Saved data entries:
# # # #

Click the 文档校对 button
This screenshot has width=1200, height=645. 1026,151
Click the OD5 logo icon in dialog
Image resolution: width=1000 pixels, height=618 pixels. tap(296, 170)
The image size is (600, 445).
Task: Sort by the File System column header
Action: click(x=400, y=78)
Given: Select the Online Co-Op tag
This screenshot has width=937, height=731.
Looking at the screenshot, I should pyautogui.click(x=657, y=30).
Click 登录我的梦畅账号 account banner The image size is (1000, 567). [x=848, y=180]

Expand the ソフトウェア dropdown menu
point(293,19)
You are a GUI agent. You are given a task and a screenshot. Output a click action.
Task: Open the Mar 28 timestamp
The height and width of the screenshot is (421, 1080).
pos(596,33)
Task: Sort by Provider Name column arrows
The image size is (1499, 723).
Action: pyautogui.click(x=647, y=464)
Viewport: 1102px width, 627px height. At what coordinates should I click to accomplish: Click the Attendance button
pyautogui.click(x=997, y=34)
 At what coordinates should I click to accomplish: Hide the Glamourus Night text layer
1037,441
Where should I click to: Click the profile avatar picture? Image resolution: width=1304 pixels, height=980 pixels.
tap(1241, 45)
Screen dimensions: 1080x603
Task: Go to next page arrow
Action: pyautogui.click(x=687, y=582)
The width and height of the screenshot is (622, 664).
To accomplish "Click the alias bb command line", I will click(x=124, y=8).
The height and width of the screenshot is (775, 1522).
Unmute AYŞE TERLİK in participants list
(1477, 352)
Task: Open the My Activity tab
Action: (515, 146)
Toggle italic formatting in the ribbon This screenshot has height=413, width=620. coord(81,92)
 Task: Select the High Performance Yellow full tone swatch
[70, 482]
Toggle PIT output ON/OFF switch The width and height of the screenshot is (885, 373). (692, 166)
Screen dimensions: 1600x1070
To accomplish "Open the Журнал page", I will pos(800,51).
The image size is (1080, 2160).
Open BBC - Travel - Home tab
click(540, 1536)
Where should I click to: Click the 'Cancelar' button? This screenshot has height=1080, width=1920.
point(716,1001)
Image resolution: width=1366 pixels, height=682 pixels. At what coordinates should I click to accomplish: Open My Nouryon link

# # # #

All records shown above are to be given again verbatim.

Click the 文档校对 button
This screenshot has width=1200, height=645. 1026,151
Click the OD5 logo icon in dialog
Image resolution: width=1000 pixels, height=618 pixels. tap(296, 170)
The image size is (600, 445).
Task: Sort by the File System column header
Action: click(x=400, y=78)
Given: Select the Online Co-Op tag
This screenshot has width=937, height=731.
Looking at the screenshot, I should pyautogui.click(x=657, y=30).
Click 登录我的梦畅账号 account banner The image size is (1000, 567). [x=848, y=180]

Expand the ソフトウェア dropdown menu
point(293,19)
You are a GUI agent. You are given a task and a screenshot. Output a click action.
Task: Open the Mar 28 timestamp
The height and width of the screenshot is (421, 1080).
pos(596,33)
Task: Sort by Provider Name column arrows
The image size is (1499, 723).
Action: pyautogui.click(x=647, y=464)
Viewport: 1102px width, 627px height. At what coordinates should I click to accomplish: Click the Attendance button
pyautogui.click(x=997, y=34)
 At what coordinates should I click to accomplish: Hide the Glamourus Night text layer
1037,441
Where should I click to: Click the profile avatar picture? Image resolution: width=1304 pixels, height=980 pixels.
tap(1241, 45)
Screen dimensions: 1080x603
Task: Go to next page arrow
Action: pyautogui.click(x=687, y=582)
The width and height of the screenshot is (622, 664).
To accomplish "Click the alias bb command line", I will click(x=124, y=8).
The height and width of the screenshot is (775, 1522).
Unmute AYŞE TERLİK in participants list
(1477, 352)
Task: Open the My Activity tab
Action: (515, 146)
Toggle italic formatting in the ribbon This screenshot has height=413, width=620. coord(81,92)
 Task: Select the High Performance Yellow full tone swatch
[70, 482]
Toggle PIT output ON/OFF switch The width and height of the screenshot is (885, 373). (692, 166)
Screen dimensions: 1600x1070
To accomplish "Open the Журнал page", I will pos(800,51).
The image size is (1080, 2160).
Open BBC - Travel - Home tab
click(540, 1536)
Where should I click to: Click the 'Cancelar' button? This screenshot has height=1080, width=1920.
point(716,1001)
Image resolution: width=1366 pixels, height=682 pixels. At what coordinates should I click to accomplish: Open My Nouryon link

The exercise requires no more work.